Now I dont feel cardio should be GONE during a bulk just choose it wisely go hike with a back pack, do strong man stuff, a set of Heavy breathing squats, occasonal jogs, drag a sled, and keep eating. No reason to tunmr into someone who cant climb a few flight of stairs but if strenght and sixe is the goal a ton of mod and high cardio isnt your friend.

Ive been doing much of the above along with just tons of walkking Oh and short but intense sprints and my endurance capacity is still OK not the best its ever been but ok and Ive packed on a say 20+ lbs this year.

[quote]jacross wrote:
I’ve been here for a while and read all the posts about how endurance work is catabolic and the devil for muscle gain. I’ve never actually seen why it is though. I tried search but didn’t come up with much (feel free to flame if you can come up with the answer easily with search). I’m looking for an actual physiological breakdown as to why it is catabolic (surely it must be more than the expansion of energy), and what is the best way to minimise the catabolic effects. I play aussie rules which is played on grounds much bigger than soccer, rugby, and grid iron fields. Endurance is a key requirement.[/quote]

This doesnt necessarily mean you cant train for strength. Low rep stuff plus Interval training compliment each other well.

[quote]jacross wrote:
Endurance is a key requirement.[/quote]

It sure is Jacross. Not really answering your question but this will probably be of interest to you.
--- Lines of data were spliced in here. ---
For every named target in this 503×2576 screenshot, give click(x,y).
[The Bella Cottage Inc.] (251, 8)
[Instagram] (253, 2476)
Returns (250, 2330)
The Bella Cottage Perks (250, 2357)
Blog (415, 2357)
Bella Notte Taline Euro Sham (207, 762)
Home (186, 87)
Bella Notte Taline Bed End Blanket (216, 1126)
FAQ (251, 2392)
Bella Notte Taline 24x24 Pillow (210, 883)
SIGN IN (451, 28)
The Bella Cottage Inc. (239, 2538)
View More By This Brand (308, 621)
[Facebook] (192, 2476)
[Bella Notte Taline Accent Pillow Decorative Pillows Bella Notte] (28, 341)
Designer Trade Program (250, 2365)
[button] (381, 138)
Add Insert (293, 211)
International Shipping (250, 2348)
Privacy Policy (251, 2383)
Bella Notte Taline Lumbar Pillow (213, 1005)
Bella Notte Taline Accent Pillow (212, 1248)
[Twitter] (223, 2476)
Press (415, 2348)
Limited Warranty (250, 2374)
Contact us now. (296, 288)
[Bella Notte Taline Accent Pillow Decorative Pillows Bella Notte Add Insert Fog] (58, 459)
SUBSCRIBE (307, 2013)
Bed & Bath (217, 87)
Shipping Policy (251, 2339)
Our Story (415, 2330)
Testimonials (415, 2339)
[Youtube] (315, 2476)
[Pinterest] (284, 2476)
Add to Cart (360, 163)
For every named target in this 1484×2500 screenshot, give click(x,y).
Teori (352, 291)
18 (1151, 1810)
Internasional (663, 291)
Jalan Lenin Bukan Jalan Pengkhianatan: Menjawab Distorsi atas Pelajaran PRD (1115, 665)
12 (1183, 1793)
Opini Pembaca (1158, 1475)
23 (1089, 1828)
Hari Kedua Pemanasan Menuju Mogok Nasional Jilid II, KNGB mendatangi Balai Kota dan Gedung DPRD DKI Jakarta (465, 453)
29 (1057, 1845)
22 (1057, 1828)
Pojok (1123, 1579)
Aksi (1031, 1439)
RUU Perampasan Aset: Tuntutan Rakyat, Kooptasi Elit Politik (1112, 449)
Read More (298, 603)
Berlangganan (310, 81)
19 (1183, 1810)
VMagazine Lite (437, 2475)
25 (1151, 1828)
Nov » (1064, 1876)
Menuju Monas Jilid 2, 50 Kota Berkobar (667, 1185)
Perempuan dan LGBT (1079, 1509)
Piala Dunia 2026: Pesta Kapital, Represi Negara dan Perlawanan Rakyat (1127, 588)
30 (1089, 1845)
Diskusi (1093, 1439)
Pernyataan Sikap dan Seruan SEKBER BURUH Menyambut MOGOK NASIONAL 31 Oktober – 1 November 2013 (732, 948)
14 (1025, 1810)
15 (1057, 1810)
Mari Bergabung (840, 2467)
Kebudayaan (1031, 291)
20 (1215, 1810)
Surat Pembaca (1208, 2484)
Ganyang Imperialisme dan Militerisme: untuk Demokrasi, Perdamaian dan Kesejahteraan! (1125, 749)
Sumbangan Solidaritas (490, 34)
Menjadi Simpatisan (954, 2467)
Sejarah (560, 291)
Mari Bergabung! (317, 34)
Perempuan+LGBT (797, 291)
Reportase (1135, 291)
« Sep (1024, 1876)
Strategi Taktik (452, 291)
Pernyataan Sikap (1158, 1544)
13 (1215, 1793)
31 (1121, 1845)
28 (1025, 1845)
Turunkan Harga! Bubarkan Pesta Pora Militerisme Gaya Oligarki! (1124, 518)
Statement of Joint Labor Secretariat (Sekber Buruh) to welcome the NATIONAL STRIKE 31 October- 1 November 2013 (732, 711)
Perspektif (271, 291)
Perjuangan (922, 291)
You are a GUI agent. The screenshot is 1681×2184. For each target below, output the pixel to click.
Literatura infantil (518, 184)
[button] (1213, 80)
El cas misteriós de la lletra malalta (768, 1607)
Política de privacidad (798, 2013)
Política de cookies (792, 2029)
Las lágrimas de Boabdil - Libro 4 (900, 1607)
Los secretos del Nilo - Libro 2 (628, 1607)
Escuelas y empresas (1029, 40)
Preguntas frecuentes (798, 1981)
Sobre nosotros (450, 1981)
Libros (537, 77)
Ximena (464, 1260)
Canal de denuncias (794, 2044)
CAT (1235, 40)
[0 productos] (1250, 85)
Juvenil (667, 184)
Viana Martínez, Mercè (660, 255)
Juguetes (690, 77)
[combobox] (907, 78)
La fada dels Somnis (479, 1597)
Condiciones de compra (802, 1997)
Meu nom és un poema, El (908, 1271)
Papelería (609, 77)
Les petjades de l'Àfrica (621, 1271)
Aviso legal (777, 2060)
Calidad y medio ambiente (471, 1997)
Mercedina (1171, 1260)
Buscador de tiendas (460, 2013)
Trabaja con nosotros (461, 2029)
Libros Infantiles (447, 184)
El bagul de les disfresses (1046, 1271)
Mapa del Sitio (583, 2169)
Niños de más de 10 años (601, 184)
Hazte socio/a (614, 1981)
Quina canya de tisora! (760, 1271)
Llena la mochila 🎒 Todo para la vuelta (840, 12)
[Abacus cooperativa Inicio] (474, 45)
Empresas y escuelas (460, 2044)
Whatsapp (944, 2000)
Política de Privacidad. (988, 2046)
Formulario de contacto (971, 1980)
Most AFL and VFL teams are backing off on the long bouts of continuous endurance training in the off-season and pre-season. They are now doing 1km intervals. They basically do a flat out km followed by 5 minutes break. Repeat several times. I heard the Western Bulldogs did 16 of these Little wonder why there are so many ACL injuries with them.

The general feel with the coaches is that they are gaining aerobic fitness without losing too much quality mass.

The old 30-60 minute phartlek runs are a thing of the past for the AFL teams.